» The problem:
In the passage below, how much did the men pay per hour to see the writer?

» Passage:
I heard her clinking pots in her kitchen.

“Have you read it?” I asked, turning onto my Brooklyn street.

“I’ve read all three!” she laughed, both delighted and embarrassed by the confession. “And, honey, you could have written these in your sleep. Not that you ever would.”

“Nope,” I agreed, suddenly wanting the conversation to be over.

Friends were startled that it took me so long to hear of Fifty Shades of Grey. Not me. I had spent the past two years talking about my own experiences with S&M—a part of my life that ended (in practice) six years ago. I am not drawn to similarly themed subject matter. As a drug addict who has been clean for nearly a decade, I am similarly bored and repelled by most stories about active addiction. I’m over it—that part of it, anyway. But facing Fifty Shades was, of course, inevitable.

As a twenty-one-year-old college student in Manhattan, I’d answered an ad in the Village Voice and spent the next four years performing all the practices described in Fifty Shades (and many, many more) upon men who paid $200 per hour to see me. For the first two years, I worked out of a Midtown “dungeon,” which provided the space, equipment, and administrative work necessary to cater to the fantasies of these men. The last two years, I worked freelance, teetering on my stilettos to hotel rooms and lavish homes with my tote bag full of rope, dildos, clamps, and floggers.

And then I wrote a book about it. Whip Smart began, as my experience had, with an anthropological experiment, followed by my immersion in the commercial realm of S&M fantasy, and ended with the surprising and inevitable realization that my most profound motives were based on neither finances nor curiosity.

I had never intended to write a memoir about my years as a Domme, nor the twists that landed me on the bondage table instead of my clients, nor any kind of memoir for that matter. But I was a writer, and it turns out that I can only engage the big questions by writing my way into their answers.

At twenty-one, or twenty-two, or twenty-three, I could not reconcile my feminism, my self-conception as an intellectual, with my desire to relinquish power. And I was curious, adventurous, and drawn to experiences outside of social prescription. So I stuck with that story, and the flimsy idea that I was fundamentally different from my clients and the women I worked with. I was also a secret heroin addict, and so already a master of compartmentalization and denial.

The abridged conclusion is that I was, and am, fundamentally interested in power dynamics. The eroticization of this, for me, was an effort to divorce my submissive desires from my “real” life. I had no interest in submitting to the mores of our sexist culture, but still had been socialized by them—and repressed tendencies have a way of creeping out in fantasy, in sex. Most of my clients were also committed to an outward life of empowerment: they were Wall Street types, cops, politicians, and child abuse survivors. Repression of impulse and trauma had worked well for them—my clients were successful by mainstream measures—but their desires could not be erased. They paid me to scratch their hidden itches, and also created a space for me to scratch mine.

The experience of those years, and of writing and publishing the book, taught me how to integrate my desires into my life. I got honest with myself, and then with anyone who cared to read my story. I learned to accept the seeming contradiction of my beliefs and my fantasies. They were not at odds; they were working out a balance between what was and what I wished. If our society’s pressure to fit myself into a submissive, sexualized female ideal were not insidious, I might not be so convinced of my feminism. These parts of myself exist not at odds but in tandem. What a relief it was to figure this out.

» Raw data:
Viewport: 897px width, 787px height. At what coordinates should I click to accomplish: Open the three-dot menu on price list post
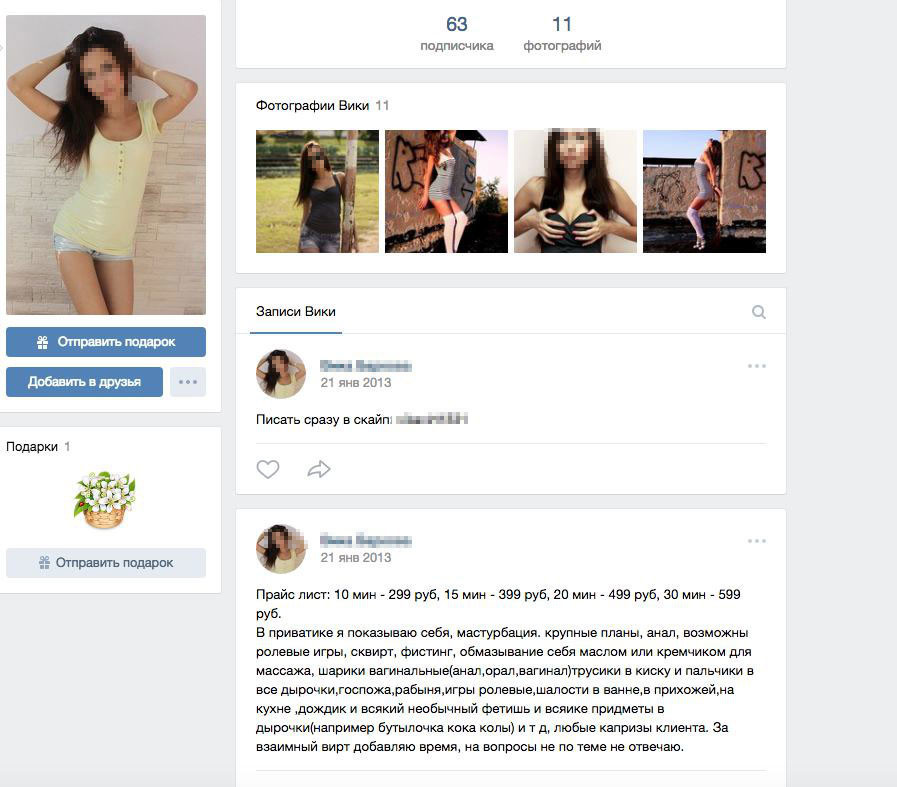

» Response to this task:
$200 per hour.